The order of equal-feerate chunks in distinct clusters: currently lowest cluster_id first, while this PR makes it uniformly random.
The order of equal-feerate chunks within the same cluster (without dependency constraints between them): since SFL, smallest chunk first and then uniformly random.
The order of transactions within the same chunk: since SFL, random but followed by a PostLinearize() which in practice often undoes the randomization.

So even with this PR, the current situation is arguably inconsistent (we prefer smaller chunks, but don't tie-break based on size elsewhere). I feel like we should make a decision for what properties are desirable, and then implement it consistently. I think we definitely want highest-feerate chunk first (that's what cluster mempool is), and probably want PostLinearize() within chunks, as they are objective (even though PostLinearize()'s quality improvement isn't actually observable without sub-chunk block template building). But besides those, we could decide:

Preference for smaller size or not? While smallest doesn't directly mean better, it's at least objectively relevant to block building, and if grinding is somehow an outcome, grinding for smaller size is probably not terrible.
- (s) Preference for size.
  - For (1), prefer smaller clusters first (h) or smaller equal-feerate-chunks-before (c)
  - For (2), prefer smaller chunks like now.
  - For (3), prefer smaller transactions within chunks first. Optionally (f) or not (m) it could involve preferring higher-feerate transactions within a chunk first too, before preferring smaller size.
- (u) Do not discriminate based on size at all (including no preference for smaller chunks).
How to tie-break the rest:
- (r) Randomly.
- (t) By txid.
  - For (1), pick lower sum of txids (as bigint) of the whole cluster (h) or sum of txids of equal-feerate-chunks-before (c).
  - For (2), pick chunk with smallest sum of txids first.
  - For (3), pick lowest txid transaction first.
- (w) Like (t), but use wtxids rather than txids. I think this is (very slightly) worse as it might encourage witness grinding which is slightly easier than full txid grinding, and doesn't have any benefits as far as I can see.
- (d) Like (t), but use a salted hash of txids rather than directly. This avoids a global bias, and thus avoids grinding, but unlike (r) it is per-host deterministic (and thus won't randomly change any time a cluster is modified).

I think all of these are doable for implementation. For any of the versions with dependency on wtxid (d/t/w) I think it would involve handing TxGraph a callback function which computes a score based on mempool data (as TxGraph doesn't have access to wtxids directly).

The easiest solution is (ur). Everything random, including no preference for smallest chunk first.
If size preference is a good discriminator, I think (scfr) makes sense, and probably gets rid of most non-determinism.
If we want fully deterministic, (scft), but it comes at the cost of some implementation complexity.

Marking as draft until decided what approach we want.

gmaxwell · 2025-12-31T20:35:29Z

Other preferences like "creates fewest outputs" could also be used before breaking on size, but perhaps it would be rare that this would be the tiebreaker? Like size it has an advantage that if someone is "gaming" it that's a good-ish thing. In any case the more criteria you stick in front of a grindable tiebreaker the less the grinding matters. (Or, if you do go with a local pseudorandom choice, -- which I think you shouldn't-- the more criteria in front of it the less unpredictable the behavior will be.)

▸ **Collected data**
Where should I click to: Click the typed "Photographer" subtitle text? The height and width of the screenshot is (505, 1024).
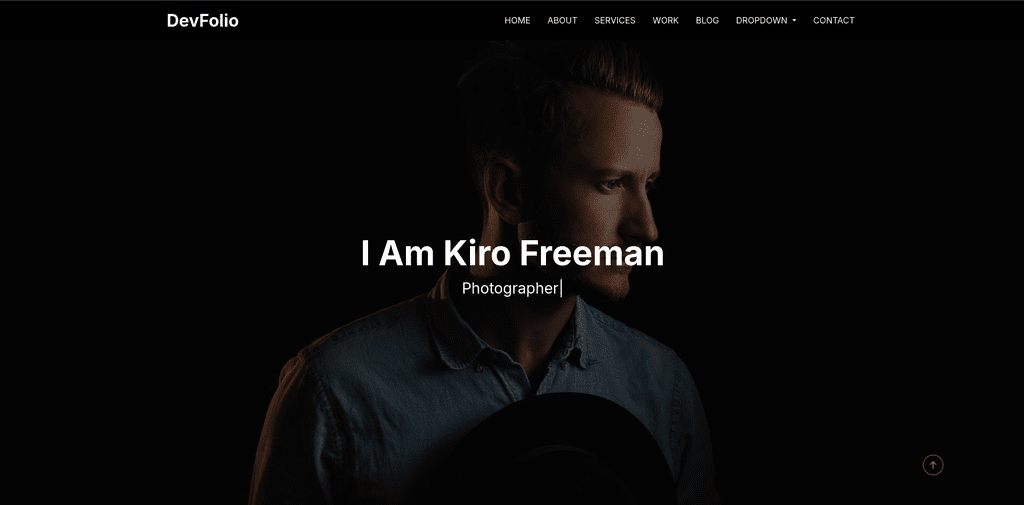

▸ **Challenge 1**
Answer from the tie-breaking discussion:
(a) Under option (w), what is used in place of txids?
(b) Which combination of options is called the easiest solution?
(c) What preference, besides size, does the final comment suggest as an earlier tiebreaker?
▸ **Challenge 2**
Write the next part of the tie-breaking discussion, continuing after its final paragraph.
The material has no connection to the tie-breaking discussion.

▸ **Written response 1**
(a) wtxids
(b) (ur)
(c) "creates fewest outputs"

▸ **Written response 2**
You could prefer the lowest maximum confirmed input height as a tie breaker before TXID: It's a deterministic, naturally scarce resource-- and favoring the coins that have moved less recently in the event of a tie seems healthy.

Does your comparison need to obey the triangle inequality-- I assume not if you could decide 'randomly'? H(sorted(txid_a,txid_b))^txid_a < H(sorted(txid_a,txid_b))^txid_b as the tiebraker? this can't usefully be ground.

sipa · 2025-12-31T20:56:22Z

Other preferences like "creates fewest outputs" could also be used before breaking on size, but perhaps it would be rare that this would be the tiebreaker? Like size it has an advantage that if someone is "gaming" it that's a good-ish thing.

Indeed, but I don't think it's particularly useful. It should be pretty rare to have a different number of outputs if the size is already the same. And similarly, after grinding for smaller size (which probably already means fewer outputs) you can't really make the number of outputs smaller while keeping the size the same. There is also some CPU/memory cost to having more criteria, especially if it somehow turns out that they need to be cached on a per-chunk basis (which may be the case for (c)).

You could prefer the lowest maximum confirmed input height as a tie breaker before TXID: It's a deterministic, naturally scarce resource-- and favoring the coins that have moved less recently in the event of a tie seems healthy.

Ha, tie-break by anti-priority.

Does your comparison need to obey the triangle inequality-- I assume not if you could decide 'randomly'? H(sorted(txid_a,txid_b))^txid_a < H(sorted(txid_a,txid_b))^txid_b as the tiebraker? this can't usefully be ground.

Yes, it needs to be consistent. In the current implementation, that's achieved by mapping everything to a score function and comparing the scores. For random, the score isn't actually a function, just a randomly-generated value assigned to each chunk/transaction.

For (2) and (3), any scoring function works (even if the result is some complicated tuple of uint256s and feerates), really, because it's internal to the linearization algorithm. Compute once for each chunk/txn throw into the decision-making heaps.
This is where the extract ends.